Charles Evaldo Boller
Introdução aos Graus Inefáveis e à Lenda do Mestre Secreto
O grau de Mestre Secreto, primeiro dos chamados graus inefáveis
no Rito Escocês Antigo e Aceito, inaugura uma nova etapa na senda iniciática do
maçom, marca a transição dos graus simbólicos, centrados na construção do
Templo de Salomão e no aperfeiçoamento moral básico, para os graus filosóficos
ou complementares, que propõem ao iniciado uma jornada de reflexão interior, de
busca pela Verdade e pela elevação do espírito.
A designação "inefável"
remete a algo que não pode ser dito plenamente com palavras, pois escapa ao
plano lógico-discursivo. Trata-se de uma etapa de mistério e revelação, na qual
o maçom começa a compreender que o "Templo" não é uma edificação física, mas sim uma
construção moral e espiritual que se dá no interior do ser humano. A lenda
associada ao grau 4 baseia-se no luto simbólico pela perda de Hiram Abif
e na instituição de guardas do túmulo do mestre, como forma de preservar o
segredo perdido: metáfora da busca da Verdade eterna, ocultada pelas sombras da
ignorância e do egoísmo.

═══

◆ Tarefa curta a ◆
Reescreva como tabela Markdown, com as colunas Nº e Linha, as linhas da listagem entre a que contém "Task: Open the GouravNewGateway link" e o fim da listagem, inclusive, sem as linhas em branco.
O texto acima não tem relação com a listagem.

═══

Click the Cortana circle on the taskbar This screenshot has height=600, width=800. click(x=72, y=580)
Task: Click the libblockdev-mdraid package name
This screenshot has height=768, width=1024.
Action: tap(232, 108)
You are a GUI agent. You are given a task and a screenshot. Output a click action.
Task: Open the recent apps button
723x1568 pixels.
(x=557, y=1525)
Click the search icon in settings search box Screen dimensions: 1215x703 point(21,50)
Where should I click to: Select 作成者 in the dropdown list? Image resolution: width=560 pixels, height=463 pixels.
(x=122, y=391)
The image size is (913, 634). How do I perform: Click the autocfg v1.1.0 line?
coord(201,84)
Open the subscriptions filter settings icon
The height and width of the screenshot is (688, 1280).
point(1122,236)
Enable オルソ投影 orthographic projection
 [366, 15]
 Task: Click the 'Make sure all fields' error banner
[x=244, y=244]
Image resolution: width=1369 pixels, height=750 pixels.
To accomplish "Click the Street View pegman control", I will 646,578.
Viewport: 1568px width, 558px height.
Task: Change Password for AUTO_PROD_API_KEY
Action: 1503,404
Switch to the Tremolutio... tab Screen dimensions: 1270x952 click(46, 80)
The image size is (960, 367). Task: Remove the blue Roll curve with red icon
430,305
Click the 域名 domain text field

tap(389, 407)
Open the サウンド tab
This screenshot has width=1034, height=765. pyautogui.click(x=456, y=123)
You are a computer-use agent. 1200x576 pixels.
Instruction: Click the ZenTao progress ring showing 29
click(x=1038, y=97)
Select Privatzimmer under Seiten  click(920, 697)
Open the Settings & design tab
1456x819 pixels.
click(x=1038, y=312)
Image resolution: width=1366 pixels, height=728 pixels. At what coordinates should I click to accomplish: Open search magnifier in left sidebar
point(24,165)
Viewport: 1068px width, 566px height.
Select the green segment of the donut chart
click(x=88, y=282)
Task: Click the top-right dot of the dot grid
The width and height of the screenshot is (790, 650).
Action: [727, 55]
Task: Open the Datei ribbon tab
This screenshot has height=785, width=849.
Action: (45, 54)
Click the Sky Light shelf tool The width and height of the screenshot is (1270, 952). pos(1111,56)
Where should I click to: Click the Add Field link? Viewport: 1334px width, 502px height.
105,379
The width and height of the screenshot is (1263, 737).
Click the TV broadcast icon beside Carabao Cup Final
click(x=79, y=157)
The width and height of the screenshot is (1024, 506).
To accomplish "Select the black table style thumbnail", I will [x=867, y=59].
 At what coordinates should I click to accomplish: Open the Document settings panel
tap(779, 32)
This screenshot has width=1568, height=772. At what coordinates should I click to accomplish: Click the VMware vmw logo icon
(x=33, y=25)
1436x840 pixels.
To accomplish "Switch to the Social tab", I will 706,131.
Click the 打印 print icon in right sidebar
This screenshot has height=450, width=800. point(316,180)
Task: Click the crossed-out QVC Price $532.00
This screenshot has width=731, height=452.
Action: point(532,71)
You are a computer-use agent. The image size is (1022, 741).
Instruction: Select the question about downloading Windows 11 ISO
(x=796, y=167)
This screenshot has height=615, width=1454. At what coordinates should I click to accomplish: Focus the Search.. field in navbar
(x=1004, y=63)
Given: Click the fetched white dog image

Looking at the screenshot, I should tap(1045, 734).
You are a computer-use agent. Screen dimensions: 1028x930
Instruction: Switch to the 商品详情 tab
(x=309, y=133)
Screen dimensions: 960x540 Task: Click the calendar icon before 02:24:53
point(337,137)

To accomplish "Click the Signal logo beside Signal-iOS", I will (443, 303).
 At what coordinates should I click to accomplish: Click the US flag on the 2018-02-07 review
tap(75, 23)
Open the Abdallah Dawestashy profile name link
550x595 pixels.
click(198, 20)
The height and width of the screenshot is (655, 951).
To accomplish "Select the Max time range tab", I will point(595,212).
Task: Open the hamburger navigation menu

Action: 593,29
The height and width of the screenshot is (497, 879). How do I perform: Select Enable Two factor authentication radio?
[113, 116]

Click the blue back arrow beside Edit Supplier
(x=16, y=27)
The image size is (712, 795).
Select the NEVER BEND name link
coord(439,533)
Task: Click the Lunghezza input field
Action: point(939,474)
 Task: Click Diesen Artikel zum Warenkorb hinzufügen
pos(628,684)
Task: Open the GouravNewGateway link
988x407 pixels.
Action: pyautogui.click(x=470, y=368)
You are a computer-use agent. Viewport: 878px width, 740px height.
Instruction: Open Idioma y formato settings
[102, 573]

═══

◆ Tarefa curta b ◆
Responda com base no texto sobre o grau de Mestre Secreto:
(i) Que posição o grau de Mestre Secreto ocupa entre os graus inefáveis do Rito Escocês Antigo e Aceito?
(ii) Segundo o texto, o que o "Templo" é, em vez de uma edificação física?
(iii) Em que se baseia a lenda associada ao grau 4?

◆ Resposta a ◆
| Nº | Linha |
|---|---|
| 1 | Task: Open the GouravNewGateway link |
| 2 | 988x407 pixels. |
| 3 | Action: pyautogui.click(x=470, y=368) |
| 4 | You are a computer-use agent. Viewport: 878px width, 740px height. |
| 5 | Instruction: Open Idioma y formato settings |
| 6 | [102, 573] |

◆ Resposta b ◆
(i) É o primeiro dos graus inefáveis.
(ii) Uma construção moral e espiritual que se dá no interior do ser humano.
(iii) No luto simbólico pela perda de Hiram Abif e na instituição de guardas do túmulo do mestre.